Un para un pueblo
Cuando Enrique Tierno tomó posesión de la alcaldía, 40 años secuestrada por los vencedores, la ciudad renacía y recuperaba de las cenizas su antigua personalidad. Como seres de ninguna parte, muchos madrileños habían negado repetidas veces su condición y veían a Madrid como una urbe extraña, entregada al permanente expolio del invasor, identificada ignominiosamente con los vítores del tirano que acampaba sobre las lomas de El Pardo.Pero ahora, nuevas olas y movimientos sin norte sacudían el parcheado asfalto, se recuperaban las calles y las plazas e individuos de agresivo penacho o cola de caballo, maquillados para la guerra o el amor, se mostraban, por fin, tal como eran ante la mirada inquieta de las gentes de orden.
Poco esperaban los oficiantes en aquellas saturnales, que marcaban el reencuentro de la ciudad consigo misma, del nuevo alcalde.
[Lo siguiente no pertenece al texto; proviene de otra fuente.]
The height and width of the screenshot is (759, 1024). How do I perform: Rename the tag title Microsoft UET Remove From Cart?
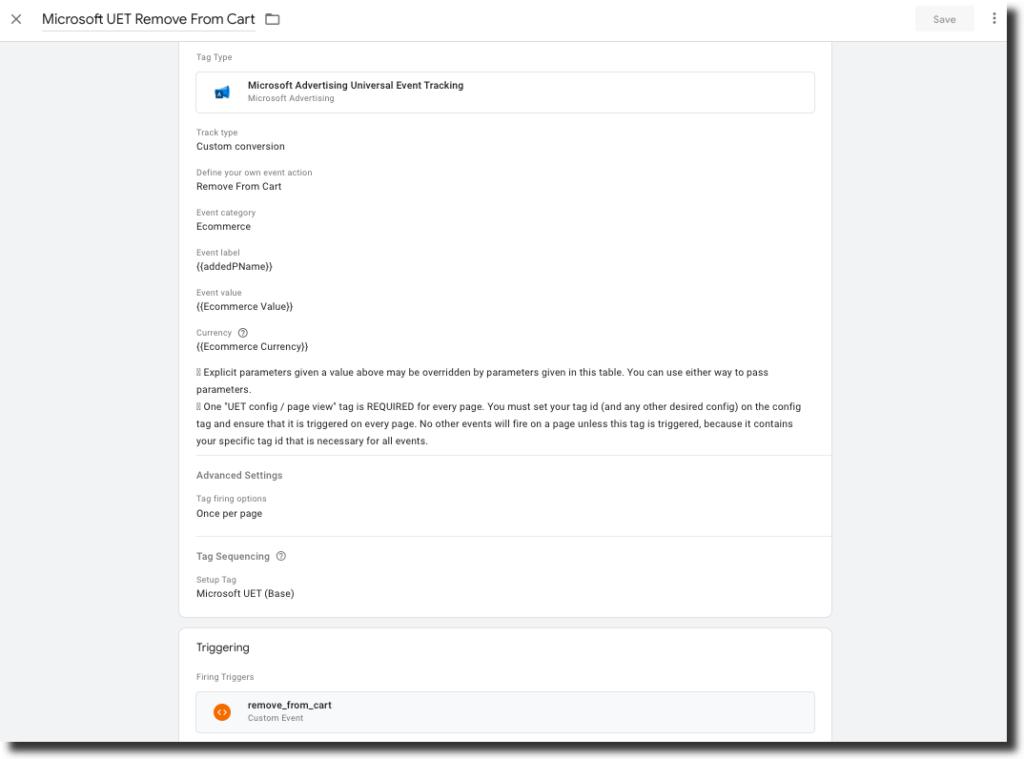pyautogui.click(x=148, y=19)
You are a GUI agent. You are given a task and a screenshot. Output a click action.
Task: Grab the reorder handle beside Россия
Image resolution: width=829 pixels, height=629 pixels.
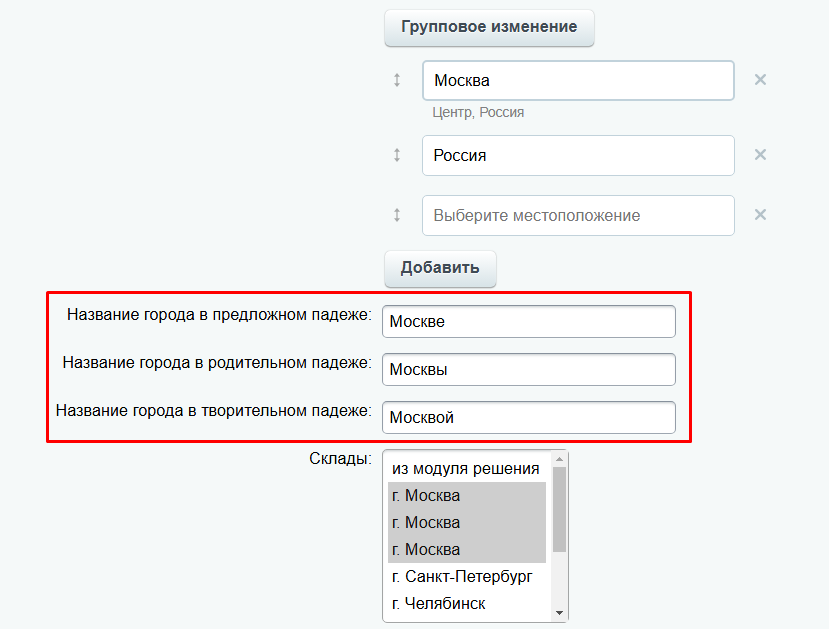(397, 155)
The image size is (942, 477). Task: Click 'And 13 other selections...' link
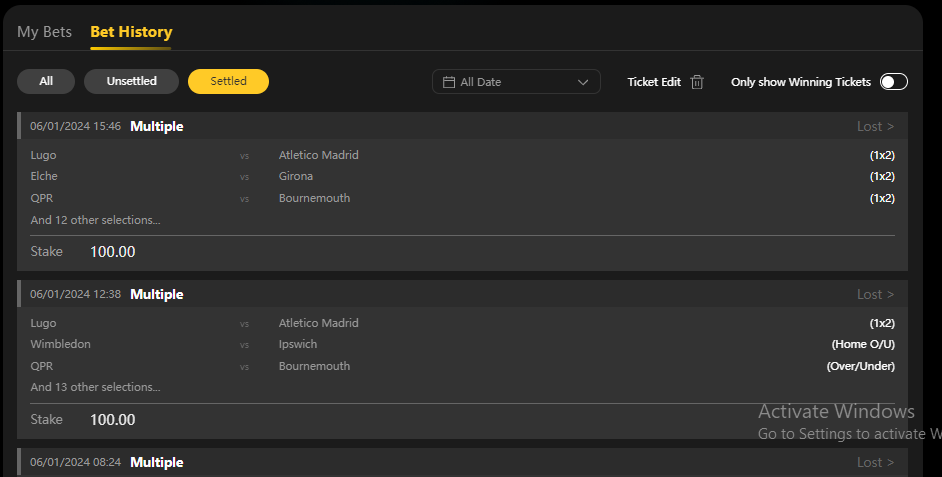coord(95,387)
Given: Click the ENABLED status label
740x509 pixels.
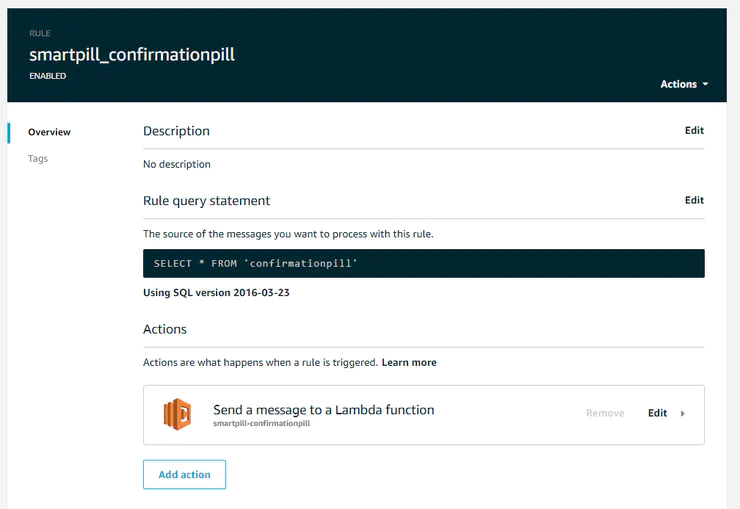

Desconfiados por naturaleza ante cualquier poder, aun del emanado de las urnas, suponían, todo lo más, cierta flexibilización en los márgenes de tolerancia y algún incremento en las festividades subvencionadas por el municipio.
Jamás habrían sospechado los nuevos pobladores de la ciudad que, pasado el tiempo y sin sonrojarse, sus labios, que sólo habían vitoreado a la anarquía y al rock and roll, a Sid Vicious o a los cuatro jinetes el Apocalipsis, se iban a unir al coro de las alabanzas.
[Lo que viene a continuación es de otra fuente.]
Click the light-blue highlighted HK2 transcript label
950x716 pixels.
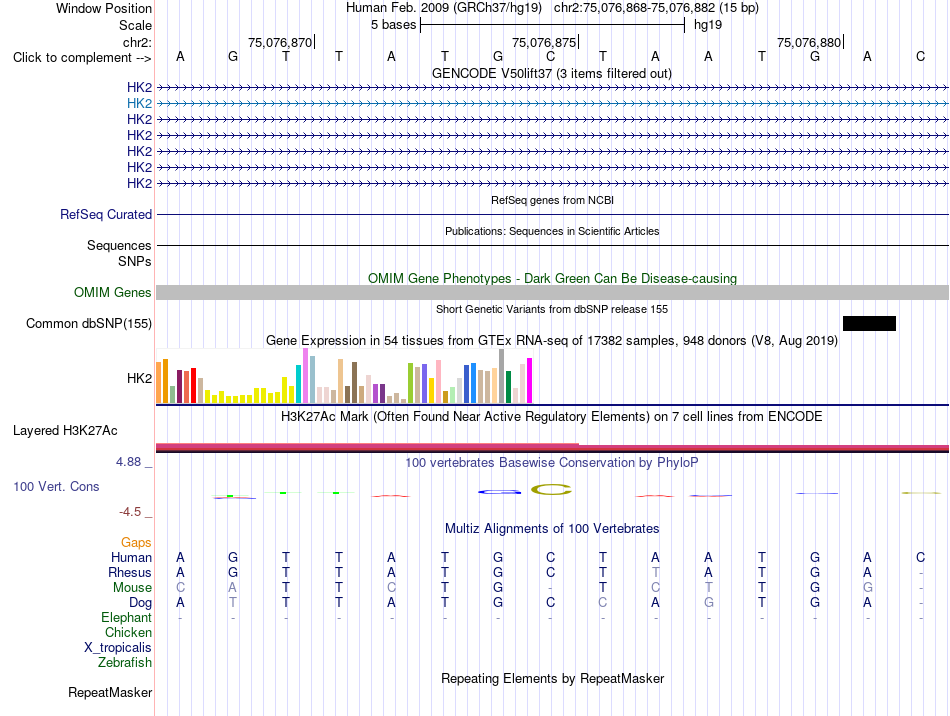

No fue una iluminación súbita, sino un progresivo esclarecimiento; el talante del nuevo alcalde no se basaba en presupuestos electorales o demagógicos, su actitud abierta y receptiva hacia los nuevos fermentos que sacudían a la ciudad no respondía a una representación de cara a la galería, su actividad no estaba dictada por los intereses de la política.
En su cortejo marchan hoy madrileños de todas las tendencias y generaciones, en la estela de un hombre que contribuyó a devolvernos el orgullo de nuestras raíces.